The bromate formation accompanied by the degradation of 2,4-bromophenol in UV/peroxymonosulfate

Abstract

This study explored the degradation kinetics of 2,4-bromophenol (2,4-DBP) and the fate of bromine affected by different water matrix (i.e., dissolved organic matter (DOC), chloride ions (Cl−)) and operation conditions (i.e., peroxymonosulfate (HSO5−) dosage, 2,4-DBP concentration, and solution pH) in UV/HSO5− process. Results showed that there was a linear positive correlation between the apparent pseudo-first order rate constant of 2,4-DBP degradation (kobs) and HSO5− dosage. The kobs decreased as the initial 2,4-DBP concentrations increased, and significantly increased by raising the pH value from 5 to 9. The presence of Cl− had negligible effect on the degradation of 2,4-DBP in UV/HSO5− process, while DOC showed the remarkable inhibitory effect. In addition, results indicated that the formation of bromate (BrO3−) from 2,4-DBP oxidation exhibited biphasic kinetics under various conditions (i.e., BrO3− was undetectable in the lag phase and rapidly generated in the secondary phase).

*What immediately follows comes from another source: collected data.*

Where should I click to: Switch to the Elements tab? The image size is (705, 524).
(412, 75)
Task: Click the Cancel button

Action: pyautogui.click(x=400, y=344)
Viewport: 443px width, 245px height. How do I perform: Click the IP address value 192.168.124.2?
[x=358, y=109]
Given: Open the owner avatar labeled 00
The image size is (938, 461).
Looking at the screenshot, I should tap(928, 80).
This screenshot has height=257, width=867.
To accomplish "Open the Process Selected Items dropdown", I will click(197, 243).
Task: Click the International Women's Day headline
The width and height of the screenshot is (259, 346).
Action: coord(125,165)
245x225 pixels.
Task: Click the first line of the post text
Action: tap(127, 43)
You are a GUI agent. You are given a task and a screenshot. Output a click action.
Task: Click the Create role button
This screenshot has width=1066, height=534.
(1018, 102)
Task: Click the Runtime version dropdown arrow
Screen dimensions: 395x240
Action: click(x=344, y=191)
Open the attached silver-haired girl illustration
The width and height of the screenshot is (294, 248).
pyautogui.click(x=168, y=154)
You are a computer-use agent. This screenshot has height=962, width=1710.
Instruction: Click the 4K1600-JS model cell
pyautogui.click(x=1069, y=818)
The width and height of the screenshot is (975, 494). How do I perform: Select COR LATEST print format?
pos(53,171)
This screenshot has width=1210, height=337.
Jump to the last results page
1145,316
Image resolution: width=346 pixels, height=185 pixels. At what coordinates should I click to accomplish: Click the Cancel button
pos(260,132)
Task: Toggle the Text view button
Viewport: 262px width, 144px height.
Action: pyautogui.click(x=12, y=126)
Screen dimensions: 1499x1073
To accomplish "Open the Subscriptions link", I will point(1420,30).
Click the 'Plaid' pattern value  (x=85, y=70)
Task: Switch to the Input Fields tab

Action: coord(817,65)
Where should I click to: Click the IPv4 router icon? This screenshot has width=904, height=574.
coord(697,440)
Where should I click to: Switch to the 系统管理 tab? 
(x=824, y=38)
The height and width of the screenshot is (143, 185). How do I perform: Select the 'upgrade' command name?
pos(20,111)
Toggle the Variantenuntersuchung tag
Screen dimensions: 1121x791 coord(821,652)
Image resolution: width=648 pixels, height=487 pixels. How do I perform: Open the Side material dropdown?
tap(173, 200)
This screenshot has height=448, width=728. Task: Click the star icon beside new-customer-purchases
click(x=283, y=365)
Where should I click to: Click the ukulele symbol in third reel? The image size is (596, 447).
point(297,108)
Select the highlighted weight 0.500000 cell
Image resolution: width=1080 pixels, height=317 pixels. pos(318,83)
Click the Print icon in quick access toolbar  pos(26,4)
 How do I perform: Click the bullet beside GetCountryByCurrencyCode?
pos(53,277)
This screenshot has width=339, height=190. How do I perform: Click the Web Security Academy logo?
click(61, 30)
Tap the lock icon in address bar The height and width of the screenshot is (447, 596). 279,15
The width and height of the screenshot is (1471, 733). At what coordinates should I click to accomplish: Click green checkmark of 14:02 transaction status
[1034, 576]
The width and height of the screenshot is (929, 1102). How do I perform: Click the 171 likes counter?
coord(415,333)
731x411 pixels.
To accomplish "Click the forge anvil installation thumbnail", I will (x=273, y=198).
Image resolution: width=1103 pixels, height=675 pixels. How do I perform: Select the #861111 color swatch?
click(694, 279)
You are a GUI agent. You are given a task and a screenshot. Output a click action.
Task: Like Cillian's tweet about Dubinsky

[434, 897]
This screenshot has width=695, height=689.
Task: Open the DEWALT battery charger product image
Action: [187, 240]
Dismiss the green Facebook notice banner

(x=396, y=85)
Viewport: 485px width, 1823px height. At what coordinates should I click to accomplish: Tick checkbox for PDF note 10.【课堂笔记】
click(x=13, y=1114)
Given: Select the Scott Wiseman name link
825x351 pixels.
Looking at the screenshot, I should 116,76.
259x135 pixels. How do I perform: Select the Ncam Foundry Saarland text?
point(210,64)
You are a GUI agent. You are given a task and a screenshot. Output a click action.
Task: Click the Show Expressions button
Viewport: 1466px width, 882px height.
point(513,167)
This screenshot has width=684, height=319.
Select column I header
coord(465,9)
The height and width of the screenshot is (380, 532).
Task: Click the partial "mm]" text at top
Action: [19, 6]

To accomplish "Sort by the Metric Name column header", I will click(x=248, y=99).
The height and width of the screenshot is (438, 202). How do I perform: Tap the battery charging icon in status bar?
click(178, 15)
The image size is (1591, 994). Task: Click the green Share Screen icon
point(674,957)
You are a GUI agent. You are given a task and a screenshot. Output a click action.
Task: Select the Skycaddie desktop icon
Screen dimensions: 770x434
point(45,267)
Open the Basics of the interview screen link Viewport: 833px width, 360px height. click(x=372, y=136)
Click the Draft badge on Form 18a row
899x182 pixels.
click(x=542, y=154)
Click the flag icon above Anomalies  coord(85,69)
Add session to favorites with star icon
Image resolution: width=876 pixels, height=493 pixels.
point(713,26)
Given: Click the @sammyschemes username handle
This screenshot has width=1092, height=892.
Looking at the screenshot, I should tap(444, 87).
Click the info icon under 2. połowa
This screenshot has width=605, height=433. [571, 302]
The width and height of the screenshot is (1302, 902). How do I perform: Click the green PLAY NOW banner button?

The yield of BrO3− increased up to 100% when HSO5− dosage was higher than 500 μM. The longer lag-phase of BrO3− formation was observed when the initial 2,4-DBP concentration increased from 1 μM to 10 μΜ, while the formation rate and concentration of BrO3− were promoted. The lag phase of BrO3− formation at pH 5 was shorter than that at pH 7 (i.e., 0 min vs 5 min), while no BrO3− was detected at pH 9. The presence of Cl− (1–5 mM) suppressed BrO3− formation significantly. DOC could scavenge the generated HOBr/OBr− and bromine atom (Br·) to inhibit the yield of BrO3−. This study suggested that bromophenols could be degraded effectively by UV/HSO5− process, whereas the great potential of BrO3− formation should be paid attention to during advanced oxidation of bromine-containing aromatic compounds.